Scaling research can be a brilliant next step.
A project that begins in one market may reveal questions worth exploring elsewhere. A brand team may need comparison across territories. A product or service may be expanding internationally. A client may want to understand whether an insight holds true beyond one context.
Moving from one market to many can add real value. It can also add risk.
More markets mean more people, more decisions, more suppliers, more schedules, more interpretation, and more opportunities for drift. Without the right structure, a multi-market qualitative project can lose the very thing that made the original research useful: closeness, clarity, and control.
At BEAM, we help clients scale qualitative research carefully, so ambition does not come at the cost of quality.
KEEP THE CORE CLEAR
Before scaling, it is important to identify what must remain consistent.
This might include the research objective, participant criteria, discussion areas, stimulus exposure, session length, consent requirements, recording approach, reporting format, or quality checks.
Not everything needs to be identical across markets, but the core must be clear.
If one market is exploring a concept with highly engaged users and another is speaking to light users, the final insight may be difficult to compare. If one market uses in-home interviews and another uses online sessions, that may be perfectly valid, but the implications need to be understood.
Scaling works best when everyone knows what is fixed, what can flex, and why.
CHECK FEASIBILITY EARLY
A one-market project can sometimes hide complexity.

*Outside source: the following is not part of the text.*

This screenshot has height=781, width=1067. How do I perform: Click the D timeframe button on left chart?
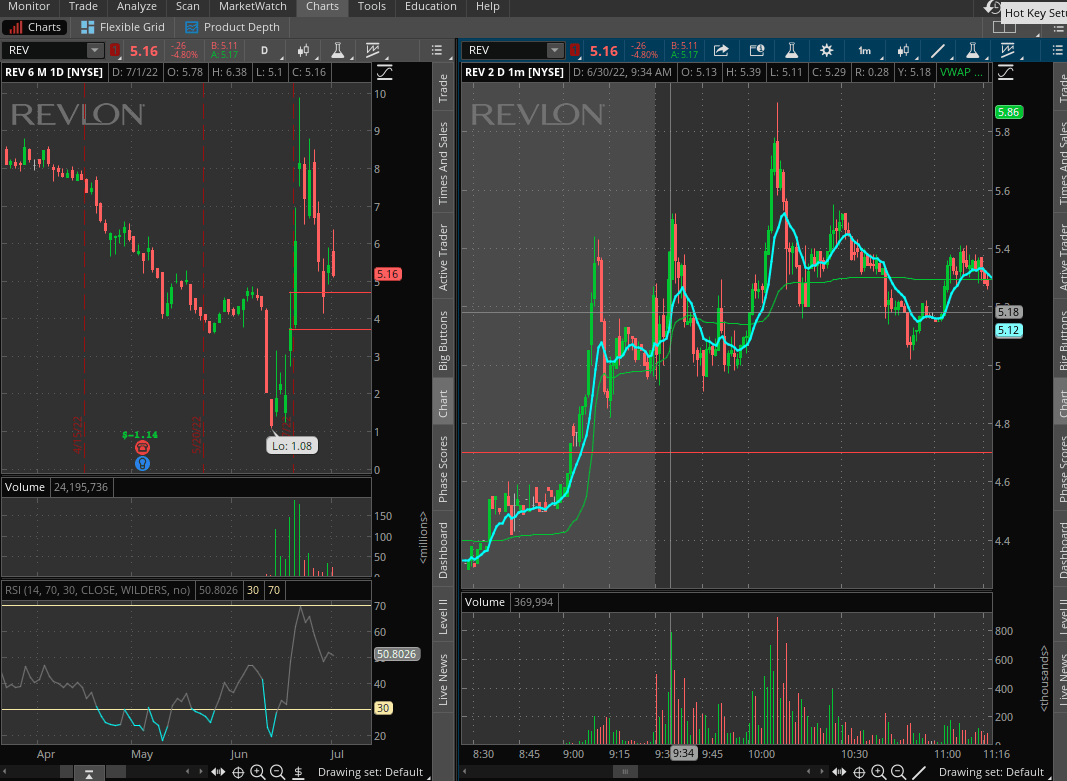click(x=265, y=50)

Early feasibility is essential.
An audience that is easy to reach in the UK may be much harder to identify elsewhere. A product behaviour may be common in one market and niche in another. A premium segment may need different recruitment channels. A methodology may be practical in one city and unrealistic in another.

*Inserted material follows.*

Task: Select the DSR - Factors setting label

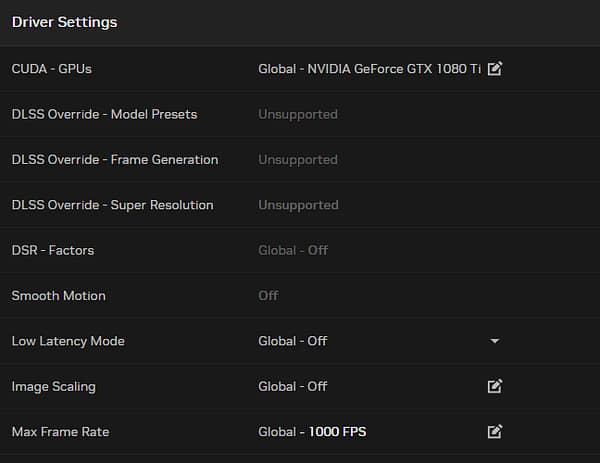Action: click(52, 250)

This means asking local questions before committing to a final design.
- Can we reach the audience?
- How long will recruitment take?
- What incentive is appropriate?
- Will the methodology work?
- Are there cultural or practical barriers?

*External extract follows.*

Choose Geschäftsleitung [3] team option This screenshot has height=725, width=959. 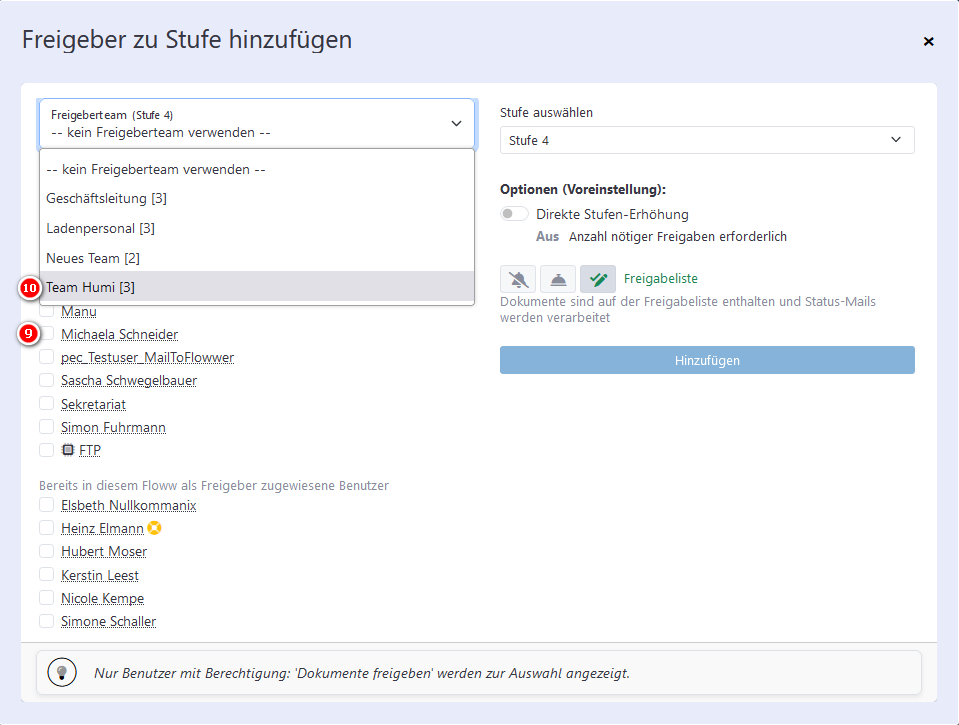point(257,198)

- What verification is possible?
The answers may not stop the project from scaling. They may simply help it scale more intelligently.
ADAPT WITH PURPOSE
Global research often needs adaptation. The danger is not adaptation itself. The danger is undocumented or inconsistent adaptation.
For example, online interviews may replace in-home sessions in a market where travel distance makes in-person attendance impractical. A screening question may need rewording so it makes sense locally. A venue approach may change because participant expectations differ. An incentive may be adjusted to reflect local norms.
These changes can protect quality when they are made deliberately.
In our customer closeness programme, a flexible approach allowed the client to meet Growth Target customers through both in-home and online methods. The format flexed where needed, but recruitment rigour, participant preparation, and client support remained central.
Adaptation should always serve the research objective, not convenience alone.
Read our DONOR INSIGHTS CASE STUDY here.
CREATE ONE RHYTHM
Multi-market projects need a shared rhythm.
This includes briefing, recruitment updates, issue escalation, participant approval, stimulus sign-off, fieldwork-day communication, and post-fieldwork closeout.
Without a shared rhythm, markets can begin to move independently. That may feel efficient at first, but it makes the project harder to manage. Updates become inconsistent. Risks are harder to compare. Decisions are made without visibility of the wider study.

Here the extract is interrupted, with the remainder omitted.